Les nouveau-nés souffrant de toxoplasmose congénitale reçoivent un antibiotique (pyriméthamine-sulfamides). Le traitement est prescrit pour un an avec une surveillance médicale régulière. Le suivi médical se prolonge jusqu’à l’adolescence de façon à dépister d’éventuels troubles nerveux ou ophtalmiques.

Les personnes immunodéprimées ou fragiles peuvent nécessiter une antibiothérapie préventive (cotrimoxazole). En cas d’infection, l’antibiothérapie de première intention repose sur l’association de pyriméthamine et de sulfadiazine ou clindamycine.
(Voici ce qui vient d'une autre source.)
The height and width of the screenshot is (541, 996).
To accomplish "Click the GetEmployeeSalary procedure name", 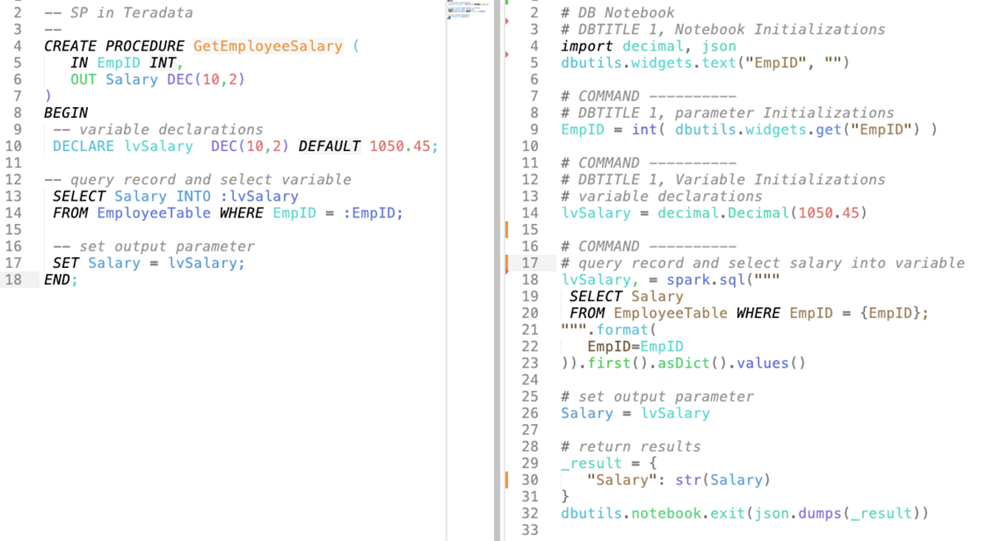I will [267, 46].
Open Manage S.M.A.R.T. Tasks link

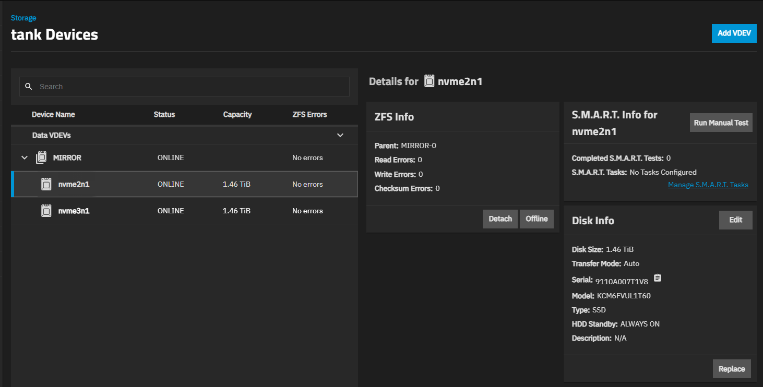708,185
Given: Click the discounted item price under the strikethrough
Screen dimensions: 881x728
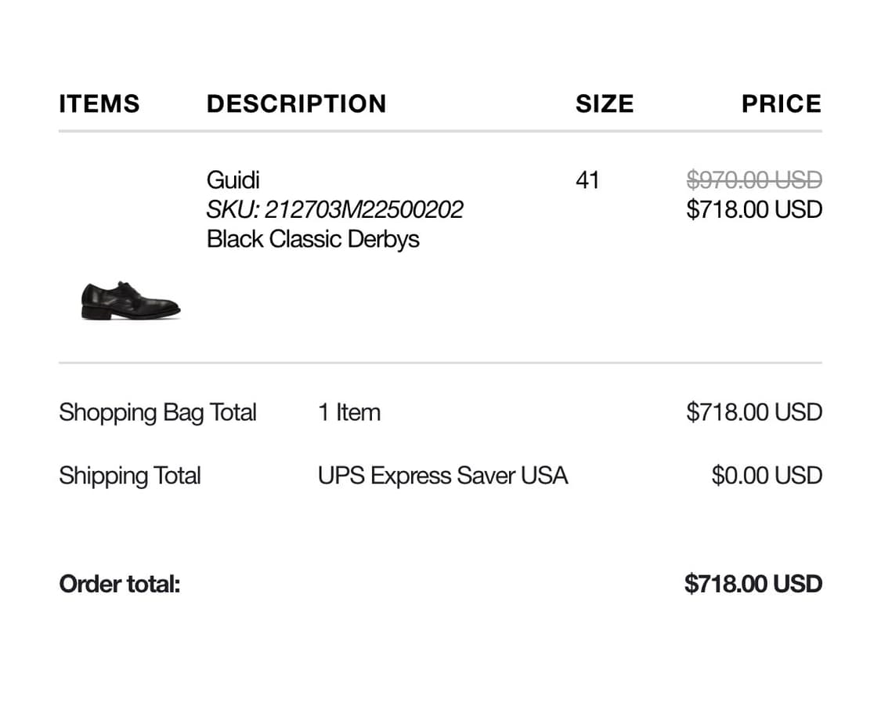Looking at the screenshot, I should (754, 210).
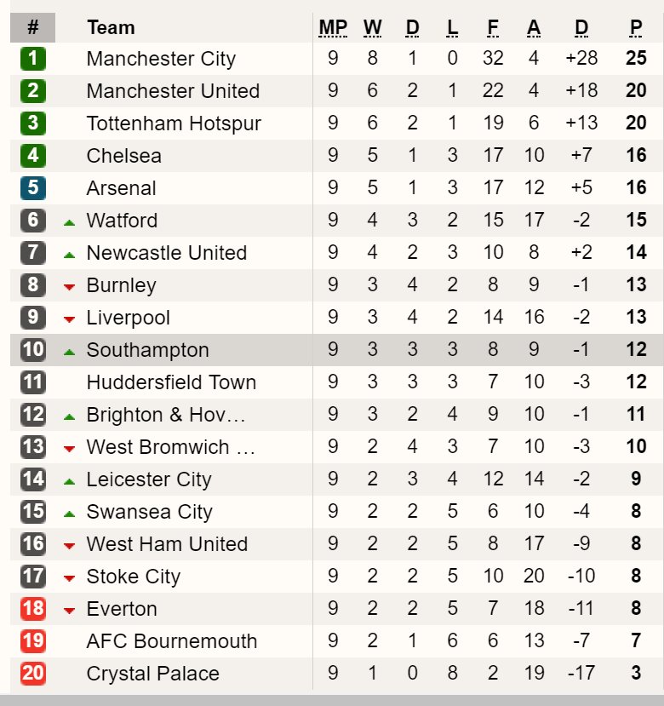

Rarement, et surtout en cas de contamination en début de grossesse, une interruption de grossesse peut être nécessaire.

La vaccination contre la toxoplasmose n’existe pas. La prévention contre la maladie repose essentiellement sur des mesures d’hygiènes simples, comme par exemple bien se laver les mains, mais également bien nettoyer les produits alimentaires issus de la terre avant de les manger ou cuisiner. L’éviction de certains aliments est recommandée lors d’une grossesse.

Ainsi pour les personnes dites à risque (à savoir les femmes enceintes et les immunodéprimés) :

  • Se laver les mains (sans oublier les ongles) avec du savon pendant minimum 30 secondes, en particulier après avoir manipulé de la viande crue ou des légumes pleins de terre ;
  • Limiter tout contact avec la terre (porter des gants pour jardiner par exemple) ;
  • Bien nettoyer les fruits et les crudités à l’eau claire avant de les consommer ;
  • Laver les ustensiles ainsi que les surfaces après avoir cuisiné ;
  • Mettre la viande à congeler minimum 3 jours et la cuire suffisamment (à plus de 70°) ;
  • Ne pas consommer de charcuterie ou de fruits de mer crus ;
  • Confier à quelqu’un d’autre la corvée de litière de chat ou la nettoyer avec des gants.

À savoir !  Contrairement à une idée largement répandue, la contamination humaine par le chat est exceptionnelle. En effet, le félin n’excrète le parasite dans ses selles que quelques semaines dans sa vie (après la contamination). De plus, s’il n’est jamais sorti et ne mange que des boîtes de terrines et des croquettes, il a peu de risque de se contaminer par la toxoplasmose. Il n’est donc pas nécessaire de demander à une femme enceinte non immunisée de se débarrasser de son chat. Par mesure de précaution, il faut lui conseiller de changer la litière avec des gants… ou de le faire faire par quelqu’un d’autre. Et si c’est un chat qui sort, de se laver les mains après les câlins.

Publié le 11 avril 2017. Mis à jour par Charline D., Docteur en pharmacie, le 27 février 2022.

Sources
– Toxoplasmose. vidal.fr. Consulté le 27 février 2022.
– Toxoplasmose. anses.fr. Consulté le 27 février 2022.